EXERCISES TO COMPLETE:
1. Answer these questions using the text on preparing Excel data for Tableau. Give each answer on its own line, marked with the same letter.
(a) In the New Name dialog box, what does Excel base its suggested name on?
(b) What should be selected in the Scope list?
(c) In the grades table, which school does the student with ID 5 attend?
2. Continue the text on preparing Excel data for Tableau, starting after its final sentence.

If you don't want to remove introductory text, you can alternatively create a Named Range that contains just the data. When opening Excel workbooks in Tableau, you can connect to an entire sheet or a named range within a sheet.
In Excel:
Step 1
Select the data.
Step 2
On the Formulas tab, in the Defined Names section, select Define Name.
Step 3
In the New Name dialog box, in the Name text box, Excel offers a name based on the content of the top left cell of the selected data range. Keep this name.
Step 4
In the Scope list, select Sheet1.
Step 5
When finished, click OK.
In Tableau:
Your named range is offered as a table when you connect to the Excel workbook.
Make sure each row contains only one piece of data
This example shows an Excel table that lists students and their grades in three subjects. In a crosstab layout, you have a column for each subject. In this table, each row contains three pieces of data: the student's grade in Math, grade in English, and grade in Science.
ID | Gender | School | Math | English | Science |
1 | M | West | 90 | 80 | 70 |
2 | F | South | 50 | 50 | 50 |
3 | M | Central | 90 | 80 | 90 |
4 | M | Central | 50 | 80 | 80 |
5 | M | West | 100 | 90 | 100 |
6 | F | West | 80 | 80 | 60 |
7 | F | South | 50 | 80 | 100 |
8 | F | Central | 80 | 50 | 100 |
9 | M | South | 70 | 80 | 80 |
Replace the columns Math, English, and Science with a single column: Subject. Now the table contains three rows for each student, but each row contains only one grade.

RECORDS:
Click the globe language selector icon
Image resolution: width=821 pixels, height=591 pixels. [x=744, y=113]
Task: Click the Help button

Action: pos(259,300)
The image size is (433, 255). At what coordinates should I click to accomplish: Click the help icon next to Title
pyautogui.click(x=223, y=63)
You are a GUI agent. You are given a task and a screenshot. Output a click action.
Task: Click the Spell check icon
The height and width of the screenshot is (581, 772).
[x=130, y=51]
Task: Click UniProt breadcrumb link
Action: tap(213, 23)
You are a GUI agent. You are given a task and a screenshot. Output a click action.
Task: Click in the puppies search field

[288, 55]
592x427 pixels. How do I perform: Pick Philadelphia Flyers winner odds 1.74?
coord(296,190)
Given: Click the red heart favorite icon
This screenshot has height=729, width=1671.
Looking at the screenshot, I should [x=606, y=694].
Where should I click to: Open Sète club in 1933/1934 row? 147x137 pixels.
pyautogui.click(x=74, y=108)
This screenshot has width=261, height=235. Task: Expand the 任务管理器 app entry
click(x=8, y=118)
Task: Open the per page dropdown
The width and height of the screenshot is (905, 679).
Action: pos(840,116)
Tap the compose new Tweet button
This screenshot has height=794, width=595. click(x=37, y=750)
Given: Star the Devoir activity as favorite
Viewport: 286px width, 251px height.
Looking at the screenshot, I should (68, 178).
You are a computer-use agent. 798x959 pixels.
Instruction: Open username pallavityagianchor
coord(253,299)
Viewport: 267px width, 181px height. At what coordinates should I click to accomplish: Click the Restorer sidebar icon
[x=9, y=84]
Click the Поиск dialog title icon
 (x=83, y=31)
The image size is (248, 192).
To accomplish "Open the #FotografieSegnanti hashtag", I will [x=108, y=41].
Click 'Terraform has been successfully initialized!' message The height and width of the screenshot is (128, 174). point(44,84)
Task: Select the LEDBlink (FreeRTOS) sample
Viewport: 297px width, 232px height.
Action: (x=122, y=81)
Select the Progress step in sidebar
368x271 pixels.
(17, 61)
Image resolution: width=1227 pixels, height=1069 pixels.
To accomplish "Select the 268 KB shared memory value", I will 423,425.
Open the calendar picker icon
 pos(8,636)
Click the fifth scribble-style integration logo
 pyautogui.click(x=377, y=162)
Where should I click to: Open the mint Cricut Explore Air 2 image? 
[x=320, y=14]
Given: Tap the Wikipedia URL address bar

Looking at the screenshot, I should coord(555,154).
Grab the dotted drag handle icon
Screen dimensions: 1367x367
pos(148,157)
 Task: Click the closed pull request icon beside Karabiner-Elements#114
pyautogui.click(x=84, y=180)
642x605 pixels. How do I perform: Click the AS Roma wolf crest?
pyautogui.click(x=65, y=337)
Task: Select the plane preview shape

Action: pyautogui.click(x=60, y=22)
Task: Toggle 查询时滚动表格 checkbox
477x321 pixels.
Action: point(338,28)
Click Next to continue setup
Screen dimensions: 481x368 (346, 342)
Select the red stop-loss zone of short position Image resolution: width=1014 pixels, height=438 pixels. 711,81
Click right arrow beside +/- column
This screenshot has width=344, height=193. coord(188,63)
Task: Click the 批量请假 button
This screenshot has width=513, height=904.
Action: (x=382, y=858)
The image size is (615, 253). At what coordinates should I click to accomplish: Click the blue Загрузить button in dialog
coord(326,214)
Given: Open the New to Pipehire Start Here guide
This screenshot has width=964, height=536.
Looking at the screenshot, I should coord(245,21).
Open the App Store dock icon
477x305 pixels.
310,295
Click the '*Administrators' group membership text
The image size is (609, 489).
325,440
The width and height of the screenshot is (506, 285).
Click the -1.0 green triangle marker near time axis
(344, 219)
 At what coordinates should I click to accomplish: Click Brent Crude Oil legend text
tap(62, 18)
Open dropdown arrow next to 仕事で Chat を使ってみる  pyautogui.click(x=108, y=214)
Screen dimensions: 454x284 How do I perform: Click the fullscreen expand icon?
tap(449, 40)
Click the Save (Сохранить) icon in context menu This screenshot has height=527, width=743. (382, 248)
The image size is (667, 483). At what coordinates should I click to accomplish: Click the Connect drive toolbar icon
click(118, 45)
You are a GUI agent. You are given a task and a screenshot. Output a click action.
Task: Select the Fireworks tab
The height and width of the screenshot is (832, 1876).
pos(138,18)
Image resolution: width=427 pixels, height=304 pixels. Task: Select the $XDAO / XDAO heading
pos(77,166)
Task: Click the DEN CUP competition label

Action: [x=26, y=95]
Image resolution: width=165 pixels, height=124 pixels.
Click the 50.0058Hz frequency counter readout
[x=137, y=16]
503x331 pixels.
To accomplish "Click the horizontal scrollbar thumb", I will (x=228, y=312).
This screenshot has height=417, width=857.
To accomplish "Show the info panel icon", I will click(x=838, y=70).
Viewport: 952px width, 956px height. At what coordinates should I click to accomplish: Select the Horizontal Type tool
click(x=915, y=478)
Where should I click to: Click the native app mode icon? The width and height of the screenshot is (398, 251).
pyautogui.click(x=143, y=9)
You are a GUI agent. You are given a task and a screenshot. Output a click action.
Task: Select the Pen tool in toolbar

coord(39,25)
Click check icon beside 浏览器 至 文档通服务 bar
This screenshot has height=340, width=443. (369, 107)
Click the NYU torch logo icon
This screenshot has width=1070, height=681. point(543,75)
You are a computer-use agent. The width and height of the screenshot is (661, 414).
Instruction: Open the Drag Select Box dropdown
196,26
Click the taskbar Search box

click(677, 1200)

TASK-BY-TASK OUTPUTS:
1.
(a) The content of the top left cell of the selected data range.
(b) Sheet1.
(c) West.

2.
ID | Gender | School | Subject | Score |
1 | M | West | Math | 90 |
1 | M | West | English | 80 |
1 | M | West | Science | 70 |
2 | F | South | Math | 50 |
2 | F | South | English | 50 |
2 | F | South | Science | 50 |
3 | M | Central | Math | 90 |
3 | M | Central | English | 80 |
3 | M | Central | Science | 90 |
4 | M | Central | Math | 50 |
4 | M | Central | English | 80 |
4 | M | Central | Science | 80 |
5 | M | West | Math | 100 |
5 | M | West | English | 90 |
5 | M | West | Science | 100 |
6 | F | West | Math | 80 |
6 | F | West | English | 80 |
6 | F | West | Science | 60 |
7 | F | South | Math | 50 |
7 | F | South | English | 80 |
7 | F | South | Science | 100 |
8 | F | Central | Math | 80 |
8 | F | Central | English | 50 |
8 | F | Central | Science | 100 |
9 | M | South | Math | 70 |
9 | M | South | English | 80 |
9 | M | South | Science | 80 |
Limit headers to a single row
Not only should the first row contain your field headers, but also this should be the only row of headers. If you have headers that include some type of "categorical" breakdown above them, create a new column that contains the category.
In this example, East is removed as a categorical header, and a new column, Region, is added to the table.
Fill blank cells
If you have created a new column for categories, make sure to fill the blank cells so that the information is repeated for each row of data, not just the first occurrence. While this seems redundant, it is important that each record (or row) has data across all the columns.
Clean up aggregated and descriptive data
Make sure to remove the rows that do not contain raw data records. For example, an Excel report may have rows that contain descriptive information and Grand Totals rows. You can easily add totals in Tableau and do not need to calculate them in your data source.
Delete blank rows and duplicate headers
Remove any blank rows and rows that contain duplicate headers.
Add missing headers
If any column does not have a title, make sure to add one. Be descriptive when writing your column headers.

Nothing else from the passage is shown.